**Selected extract:**

◆ ◆ ◆ ◆

The targets of Sokal’s satire occupy a broad intellectual range. There are those “postmoderns” in the humanities who like to surf through avant-garde fields like quantum mechanics or chaos theory to dress up their own arguments about the fragmentary and random nature of experience. There are those sociologists, historians, and philosophers who see the laws of nature as social constructions. There are cultural critics who find the taint of sexism, racism, colonialism, militarism, or capitalism not only in the practice of scientific research but even in its conclusions. Sokal did not satirize creationists or other religious enthusiasts who in many parts of the world are the most dangerous adversaries of science,3 but his targets were spread widely enough, and he was attacked or praised from all sides.

Entertaining as this episode was, I could not immediately judge from press reports what it proved. Suppose that, with tongue in cheek, an economist working for a labor union submitted an article to The National Review, giving what the author thought were false economic arguments against an increase in the statutory minimum wage. What would it prove if the article were accepted for publication? The economic arguments might still be cogent, even though the author did not believe in them.

I thought at first that Sokal’s article in Social Text was intended to be an imitation of academic babble, which any editor should have recognized as such. But in reading the article I found that this is not the case. The article expresses views that I find absurd, but with a few exceptions Sokal at least makes it pretty clear what these views are. The article’s title, “Transgressing the Boundaries—Toward a Transformative Hermeneutics of Quantum Gravity,” is more obscure than almost anything in his text. (A physicist friend of mine once said that in facing death, he drew some consolation from the reflection that he would never again have to look up the word “hermeneutics” in the dictionary.) In fact I got the impression that Sokal finds it difficult to write unclearly.

Where the article does degenerate into babble it is not in what Sokal himself has written but in the writings of the genuine postmodern cultural critics he quotes. Here, for instance, is a quote that he takes from the oracle of deconstruction, Jacques Derrida:

The Einsteinian constant is not a constant, is not a center. It is the very concept of variability—it is, finally, the concept of the game. In other words, it is not the concept of something—of a center starting from which an observer could master the field—but the very concept of the game.

I have no idea what this is intended to mean.

I suppose that it might be argued that articles in physics journals are also incomprehensible to the uninitiated. But physicists are forced to use a technical language, the language of mathematics. Within this limitation, we try to be clear, and when we fail we do not expect our readers to confuse obscurity with profundity. It never was true that only a dozen people could understand Einstein’s papers on general relativity, but if it had been true, it would have been a failure of Einstein’s, not a mark of his brilliance. The papers of Edward Witten of the Institute for Advanced Study at Princeton, which are today consistently among the most significant in the promising field of string theory, are notably easier for a physicist to read than most other work in string theory. In contrast, Derrida and other postmoderns do not seem to be saying anything that requires a special technical language, and they do not seem to be trying very hard to be clear. But those who admire such writings presumably would not have been embarrassed by Sokal’s quotations from them.

◆ ◆ ◆ ◆

**Instructions:**
1. Answer these from the Sokal passage:
(a) Which groups does it say Sokal did not satirize?
(b) In which publication did Sokal's article appear?
(c) Whose string theory papers does it call notably easier for a physicist to read than most other work in that field?
2. Please write out the part of the Sokal passage starting at "I thought at" and ending at "to write unclearly.".
Rely on the Sokal passage alone.

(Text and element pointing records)
◆ ◆ ◆ ◆

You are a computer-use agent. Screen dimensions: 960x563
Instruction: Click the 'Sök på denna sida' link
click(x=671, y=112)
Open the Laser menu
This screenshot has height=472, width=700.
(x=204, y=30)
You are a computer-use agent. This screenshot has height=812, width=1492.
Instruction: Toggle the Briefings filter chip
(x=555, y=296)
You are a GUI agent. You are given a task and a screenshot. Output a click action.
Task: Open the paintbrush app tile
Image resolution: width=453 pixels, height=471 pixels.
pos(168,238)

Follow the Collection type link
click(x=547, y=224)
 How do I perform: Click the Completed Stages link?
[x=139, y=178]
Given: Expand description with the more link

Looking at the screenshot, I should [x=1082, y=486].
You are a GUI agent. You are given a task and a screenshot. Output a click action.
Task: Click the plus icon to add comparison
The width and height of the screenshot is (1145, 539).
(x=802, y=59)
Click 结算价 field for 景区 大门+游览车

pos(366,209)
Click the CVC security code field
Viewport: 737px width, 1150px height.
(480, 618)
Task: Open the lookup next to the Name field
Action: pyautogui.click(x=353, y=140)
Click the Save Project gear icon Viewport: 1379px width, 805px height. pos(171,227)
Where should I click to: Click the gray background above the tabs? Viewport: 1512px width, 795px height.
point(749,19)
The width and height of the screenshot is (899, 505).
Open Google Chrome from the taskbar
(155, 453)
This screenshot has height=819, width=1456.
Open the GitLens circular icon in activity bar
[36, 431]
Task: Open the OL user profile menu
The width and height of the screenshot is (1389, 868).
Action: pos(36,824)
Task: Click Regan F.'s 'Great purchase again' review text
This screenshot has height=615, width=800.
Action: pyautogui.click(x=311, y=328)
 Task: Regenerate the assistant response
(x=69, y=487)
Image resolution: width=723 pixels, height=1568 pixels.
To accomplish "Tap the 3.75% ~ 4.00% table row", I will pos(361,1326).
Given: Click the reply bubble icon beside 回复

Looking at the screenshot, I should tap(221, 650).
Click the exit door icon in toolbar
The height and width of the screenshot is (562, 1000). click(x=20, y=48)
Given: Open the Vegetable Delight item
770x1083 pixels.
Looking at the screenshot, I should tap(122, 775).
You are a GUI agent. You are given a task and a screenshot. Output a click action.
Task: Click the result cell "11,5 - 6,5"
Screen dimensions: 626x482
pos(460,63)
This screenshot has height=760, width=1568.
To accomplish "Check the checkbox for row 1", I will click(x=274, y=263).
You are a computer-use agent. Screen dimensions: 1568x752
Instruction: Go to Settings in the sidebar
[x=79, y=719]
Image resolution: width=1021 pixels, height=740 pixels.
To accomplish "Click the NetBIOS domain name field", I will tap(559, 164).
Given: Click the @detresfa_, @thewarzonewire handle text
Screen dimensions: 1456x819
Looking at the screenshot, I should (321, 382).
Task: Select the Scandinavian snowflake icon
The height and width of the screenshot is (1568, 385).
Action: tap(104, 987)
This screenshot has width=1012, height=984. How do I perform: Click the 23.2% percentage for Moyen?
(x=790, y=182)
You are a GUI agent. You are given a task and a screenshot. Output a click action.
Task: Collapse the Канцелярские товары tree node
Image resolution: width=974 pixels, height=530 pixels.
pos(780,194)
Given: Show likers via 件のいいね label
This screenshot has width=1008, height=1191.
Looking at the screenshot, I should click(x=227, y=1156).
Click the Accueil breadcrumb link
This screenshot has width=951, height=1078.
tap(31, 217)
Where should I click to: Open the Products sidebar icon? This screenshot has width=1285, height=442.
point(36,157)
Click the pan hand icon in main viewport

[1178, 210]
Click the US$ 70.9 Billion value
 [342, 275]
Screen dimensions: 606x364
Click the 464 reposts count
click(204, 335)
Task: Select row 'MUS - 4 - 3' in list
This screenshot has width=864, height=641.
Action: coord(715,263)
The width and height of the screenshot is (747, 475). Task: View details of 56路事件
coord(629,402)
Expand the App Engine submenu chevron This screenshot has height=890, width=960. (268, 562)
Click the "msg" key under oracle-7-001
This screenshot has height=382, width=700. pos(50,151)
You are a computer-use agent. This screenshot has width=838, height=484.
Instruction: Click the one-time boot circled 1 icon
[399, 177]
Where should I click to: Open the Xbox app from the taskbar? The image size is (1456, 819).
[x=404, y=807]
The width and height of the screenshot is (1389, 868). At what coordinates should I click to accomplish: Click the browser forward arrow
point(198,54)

◆ ◆ ◆ ◆

**Answer list:**
1.
(a) Creationists or other religious enthusiasts
(b) Social Text
(c) Edward Witten of the Institute for Advanced Study at Princeton

2.
I thought at first that Sokal’s article in Social Text was intended to be an imitation of academic babble, which any editor should have recognized as such. But in reading the article I found that this is not the case. The article expresses views that I find absurd, but with a few exceptions Sokal at least makes it pretty clear what these views are. The article’s title, “Transgressing the Boundaries—Toward a Transformative Hermeneutics of Quantum Gravity,” is more obscure than almost anything in his text. (A physicist friend of mine once said that in facing death, he drew some consolation from the reflection that he would never again have to look up the word “hermeneutics” in the dictionary.) In fact I got the impression that Sokal finds it difficult to write unclearly.